6. Personal hearing in the matter was conducted on 03.10.2018, wherein the appellant was represented by ShriVivekTamhane, who reiterated the written submissions made at the time of filing appeal as well as the additional submissions dated 01.10.2018 as stated above. He deposed that the appellant have come before the Appellant Authority for the ruling in respect of questions asked pertaining to case IV of the original application filed before the Advance Ruling Authority, adding that they are not contending the ruling pronounced in respect of the questions asked pertaining to case I, case II and case III.
Discussions and findings
7. Heard the appellant’s arguments, wherein they intend to contend the ruling pronounced by the Advance Ruling Authority in respect of the question pertaining to case IV only.

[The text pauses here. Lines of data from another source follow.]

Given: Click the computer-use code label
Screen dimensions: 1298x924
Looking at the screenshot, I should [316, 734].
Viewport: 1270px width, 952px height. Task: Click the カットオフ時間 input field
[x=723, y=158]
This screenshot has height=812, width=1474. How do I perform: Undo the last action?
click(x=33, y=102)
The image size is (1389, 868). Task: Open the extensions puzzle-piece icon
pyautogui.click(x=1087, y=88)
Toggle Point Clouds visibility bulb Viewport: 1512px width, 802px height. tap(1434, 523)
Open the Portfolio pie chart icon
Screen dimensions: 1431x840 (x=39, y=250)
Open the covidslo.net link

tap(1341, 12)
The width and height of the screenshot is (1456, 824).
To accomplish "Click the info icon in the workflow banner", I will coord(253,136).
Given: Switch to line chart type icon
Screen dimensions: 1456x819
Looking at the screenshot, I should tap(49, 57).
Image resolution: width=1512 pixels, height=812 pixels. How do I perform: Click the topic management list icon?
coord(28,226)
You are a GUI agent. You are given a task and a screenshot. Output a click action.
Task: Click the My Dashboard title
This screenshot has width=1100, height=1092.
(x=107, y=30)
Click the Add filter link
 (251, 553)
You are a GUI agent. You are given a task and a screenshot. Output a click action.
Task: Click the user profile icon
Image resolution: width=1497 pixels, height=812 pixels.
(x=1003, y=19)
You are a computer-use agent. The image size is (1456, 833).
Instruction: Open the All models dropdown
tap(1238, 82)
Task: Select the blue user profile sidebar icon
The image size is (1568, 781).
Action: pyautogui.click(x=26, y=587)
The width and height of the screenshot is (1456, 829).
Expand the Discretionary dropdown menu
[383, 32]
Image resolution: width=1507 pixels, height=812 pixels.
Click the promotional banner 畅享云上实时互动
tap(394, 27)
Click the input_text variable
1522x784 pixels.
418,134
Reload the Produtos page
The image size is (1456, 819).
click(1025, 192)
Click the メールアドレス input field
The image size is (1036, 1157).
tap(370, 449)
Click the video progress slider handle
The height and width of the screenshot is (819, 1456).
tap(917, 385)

Hence, the moot issue before us is to decide whether the activities undertaken or proposed to be undertaken of the appellant by way of supply of food or drinks or any articles for human consumption to the employees of the company, located in the Special Economic Zone is covered under the zero rated supply or otherwise.
8. First, we will discuss the “zero rated supply”, as provided under Section 16(1) of the IGST Act, 2017, which is reproduced herein below:-
Section 16(1) “Zero rated supply” means any of the following supplies of goods or services or both, namely,-
(a) export of goods or services or both; or
(b) supply of goods or services or both to a Special Economic Zone developer or a Special Economic Zone unit.
9. Thus from the above provision, it is crystal clear that the supply made by the appellant to the employees of the unit located in SEZ cannot be construed as zero rated supply by any stretch of imagination, as the employees can neither be treated as SEZ developer nor as SEZ unit. Accordingly, GST will be applicable as per the classification of the services determined in terms of the scheme of the classification of services as provided under Annexure A to the Notification 11/2017-C.T. (Rate) dated 28.06.2017 as amended by the Notification No. 46/2017-C.T. (Rate) dated 14.11.2017.
10. As regards the question © pertaining to the case IV of the appeal/application, wherein the appellant has claimed that since it is running a restaurant in the SEZ area, the applicable rate of GST will be 5%, it is observed that question raised in the application is not relevant and lacks rational in as much as the appellant is presuming and is putting pre-emptive notion before the Appellate Authority as to they are running the restaurant in the SEZ area and then asking authority to decide upon the GST rate applicable on such activities. To answer this question, first we would like to discuss the meaning of the “Restaurant”. “Restaurant” is not defined under the GST Act. Therefore, we will understand the meaning of Restaurant as provided in the Cambridge Dictionary. As per the Cambridge Dictionary, Restaurant is a place where meals are prepared and served to the customer. Now, on perusal of the submissions made by the appellant on 01.10.2018, wherein they have categorically submitted that they are registered as “Outdoor Caterers” and are basically engaged in providing the corporate catering services to their offices /units as per the terms and conditions of the contracts entered with them. They further submitted that they prepare the food in their own kitchen and then distribute it to various companies at different locations.
11. From the foregoing, it is apparent that the food is being cooked at one place and being distributed to the various different locations of the companies with whom they have entered into contract. Thus, this event is not covered under the definition of the “Restaurant services” as discussed above. Thus, the appellant claim in the case IV that it is running Restaurant Services in the SEZ area is not tenable and hence the GST rate of 5% as envisaged by the appellant is not correct.
In view of the above discussion and findings, we pass the following order
The services of supplying food by the appellant to the employees of the unit located in the Special Economic Zone is not covered under the zero rated supplies in terms of Section 16(1)(b) of the IGST Act, 2017 and the services of the appellant are also not in the nature of restaurant services as claimed by the appellant.